GBE is the best-studied phytotherapy medicine to date with excellent tolerability in humans. Based on its known mechanisms of action as well as evidence from animal models and/or human clinical trials, EGb 761 and LI 1370 enable a rational alternative treatment that might provide benefit to individuals with vertigo and/or dizziness and tinnitus. The current consensus is that tinnitus and vertigo disorders involve a distributed network of peripheral and central pathways in the nervous system. Among its many functions, GBE has been shown to reduce vascular resistance, improve peripheral blood circulation and promote neuroprotection, which may positively benefit the pathophysiological changes that occur in patients with tinnitus. Further research into the etiology of vertigo and tinnitus is however important in order to improve our understanding of the pathophysiological mechanisms underlying these symptoms. The heterogeneous nature of tinnitus, in particular, requires more research to determine whether GBE can be of benefit to all patients.

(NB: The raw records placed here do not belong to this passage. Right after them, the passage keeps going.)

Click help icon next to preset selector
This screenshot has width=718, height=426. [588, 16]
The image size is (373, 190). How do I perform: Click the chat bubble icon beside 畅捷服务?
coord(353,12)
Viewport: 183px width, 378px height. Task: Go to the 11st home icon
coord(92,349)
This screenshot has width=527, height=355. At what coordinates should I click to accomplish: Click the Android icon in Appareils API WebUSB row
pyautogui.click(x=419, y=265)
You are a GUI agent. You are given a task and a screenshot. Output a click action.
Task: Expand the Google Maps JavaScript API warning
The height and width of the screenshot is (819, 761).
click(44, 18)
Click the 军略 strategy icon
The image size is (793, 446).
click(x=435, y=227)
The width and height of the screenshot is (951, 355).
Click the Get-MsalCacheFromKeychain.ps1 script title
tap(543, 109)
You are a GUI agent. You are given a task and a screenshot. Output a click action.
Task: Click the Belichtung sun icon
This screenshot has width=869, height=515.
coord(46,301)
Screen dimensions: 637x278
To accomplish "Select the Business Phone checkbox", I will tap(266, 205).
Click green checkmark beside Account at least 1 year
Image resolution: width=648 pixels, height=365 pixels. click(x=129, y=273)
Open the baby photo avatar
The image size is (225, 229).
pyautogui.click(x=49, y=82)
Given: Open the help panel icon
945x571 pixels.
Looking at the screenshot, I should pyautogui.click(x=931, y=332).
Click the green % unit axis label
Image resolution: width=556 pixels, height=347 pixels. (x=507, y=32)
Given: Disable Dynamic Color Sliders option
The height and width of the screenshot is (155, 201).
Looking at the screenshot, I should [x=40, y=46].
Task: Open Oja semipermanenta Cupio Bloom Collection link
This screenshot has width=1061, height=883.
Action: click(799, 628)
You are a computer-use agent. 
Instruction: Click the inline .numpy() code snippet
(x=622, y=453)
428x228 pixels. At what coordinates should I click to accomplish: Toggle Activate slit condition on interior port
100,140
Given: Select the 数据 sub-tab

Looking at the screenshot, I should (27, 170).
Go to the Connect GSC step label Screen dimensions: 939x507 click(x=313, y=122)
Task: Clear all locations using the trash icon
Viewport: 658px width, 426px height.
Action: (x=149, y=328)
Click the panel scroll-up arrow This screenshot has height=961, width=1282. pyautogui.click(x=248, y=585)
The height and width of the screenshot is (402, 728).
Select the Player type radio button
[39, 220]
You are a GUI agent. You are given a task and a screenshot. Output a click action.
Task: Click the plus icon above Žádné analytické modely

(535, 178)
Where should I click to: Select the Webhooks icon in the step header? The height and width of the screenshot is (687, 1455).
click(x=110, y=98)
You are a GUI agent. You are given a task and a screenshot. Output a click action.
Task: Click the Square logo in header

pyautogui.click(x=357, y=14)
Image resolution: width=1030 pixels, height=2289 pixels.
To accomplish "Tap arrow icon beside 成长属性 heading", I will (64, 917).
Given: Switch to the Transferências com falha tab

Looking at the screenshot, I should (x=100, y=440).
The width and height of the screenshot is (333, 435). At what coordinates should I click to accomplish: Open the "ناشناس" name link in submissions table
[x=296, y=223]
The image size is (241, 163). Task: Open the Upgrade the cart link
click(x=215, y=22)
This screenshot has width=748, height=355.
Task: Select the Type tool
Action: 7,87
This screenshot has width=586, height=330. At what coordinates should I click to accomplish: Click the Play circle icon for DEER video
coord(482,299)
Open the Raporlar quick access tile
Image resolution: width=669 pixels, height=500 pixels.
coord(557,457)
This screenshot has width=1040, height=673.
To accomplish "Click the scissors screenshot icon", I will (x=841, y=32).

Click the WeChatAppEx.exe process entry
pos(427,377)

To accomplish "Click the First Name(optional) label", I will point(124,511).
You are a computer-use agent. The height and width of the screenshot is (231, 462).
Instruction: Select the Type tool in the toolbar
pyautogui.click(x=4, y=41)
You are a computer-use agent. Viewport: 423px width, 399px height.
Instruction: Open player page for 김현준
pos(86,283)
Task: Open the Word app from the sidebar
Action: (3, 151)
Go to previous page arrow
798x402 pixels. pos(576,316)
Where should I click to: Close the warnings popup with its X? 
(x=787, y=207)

Additional trials with standardized research methodologies are also required to further assist physicians in their decision-making for patients with vertigo and/or dizziness and tinnitus symptoms.

Acknowledgements

Lujain Alkhaldi provided medical writing assistance.

Funding

This study was supported by OM Pharma.

Abbreviations

BPPV: Benign Paroxysmal Positional Vertigo;

CAM: Complementary Alternative Medicine;

CBT: Cognitive Behavioral Therapy;

EMA: European Medicines Agency;

ESCOP: European Scientific Cooperative on Phytotherapy;

FDA: Food and Drug Administration;

GBE: Ginkgo Biloba extract;

HADS: Hospital Anxiety and Depression Scale;

Mini-TQ: Mini-Tinnitus Questionnaire;

NIHL: Noise-Induced Hearing Loss;

QoL: Quality of Life;

RCT: Randomized Controlled Trial;

SSHL: Sudden Sensorineural Hearing Loss;

VAS: Visual Analogue Scale;

VOR: Vestibular Ocular Reflex;

VSR: Vestibular Spinal Reflex;

VSS: Vertigo Symptom Scale.

Conflicts of Interest

The authors declare no conflicts of interest.